Mas o que une o casal, qual é a
natureza das relações? Num grupo tão fechado e pequeno podem existir laços de
solidariedade orgânica, mas serão raros. Aqueles definidos por afinidades e
semelhanças serão mais fortes e comuns. Tendem a excluir todos que sejam
diferentes. Cada um se sentirá confrontado apenas com o parceiro, e não com a sociedade
que lhe fica sobreposta. Agem fechando as fronteiras da díade ao mundo externo,
onde pouco interessa o que pensa a grande sociedade sobre suas condutas, apenas
o juízo do outro importa. Segundo
Simmel, a estrutura social, aqui, repousa igualmente sobre os dois, sendo que o
desvio de qualquer deles significaria a destruição do todo.
O casal apaixonado tende a
fechar-se para o mundo a fim de proteger-se das ameaças externas. Por essa razão,
Freud dizia que, nos extremos, Eros e Thanatos se encontram. O rompimento de um
dos elementos da díade é interpretado não apenas como a extinção do grupo, mas
do próprio indivíduo, já que o ambiente social lhe é subitamente suprimido. Ele
precisará de tempo e esforço para situar-se novamente no ambiente social
externo.
Enfim, o amor é o resumo de um
conjunto de dilemas e emoções que surgem das relações da díade.
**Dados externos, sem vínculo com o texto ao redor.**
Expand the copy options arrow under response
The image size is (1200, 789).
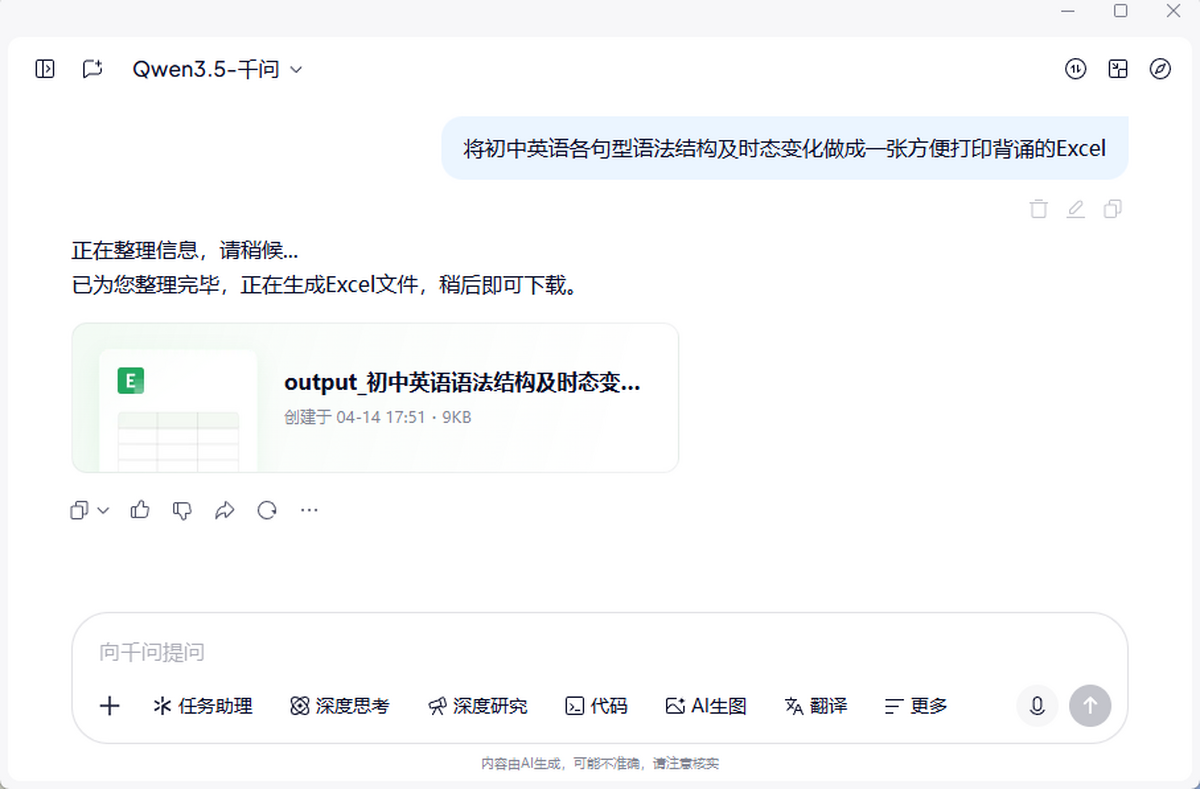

Possui, em
razão de suas características, um caráter anti-social e disruptivo. Ao contrário
das outras relações embasadas na complementaridade das qualidades individuais,
sendo assim mais expansivas e produtivas; o amor é socialmente improdutivo e
restritivo. Por conta dessas
características não favorece o casamento, não contribui para suas finalidades
que são muito instrumentais e econômicas. Sempre foram. Tanto o ímpeto sexual
quanto o amor apaixonado não cabem nos estreitos limites do casamento. Por
acaso foram acrescidos a instituição, mas dificilmente podem permanecer nela. A
violência que surge a partir das relações amorosas, os freqüentes casos de
assassinatos ou agressões sofridos por uma das partes ou a trama para
assassinar alguém que dificulta a união do casal são exemplos de como o amor concorre
com a sociedade externa. O casamento duradouro e produtivo está assentado em
relações de outro tipo que não a do amor apaixonado.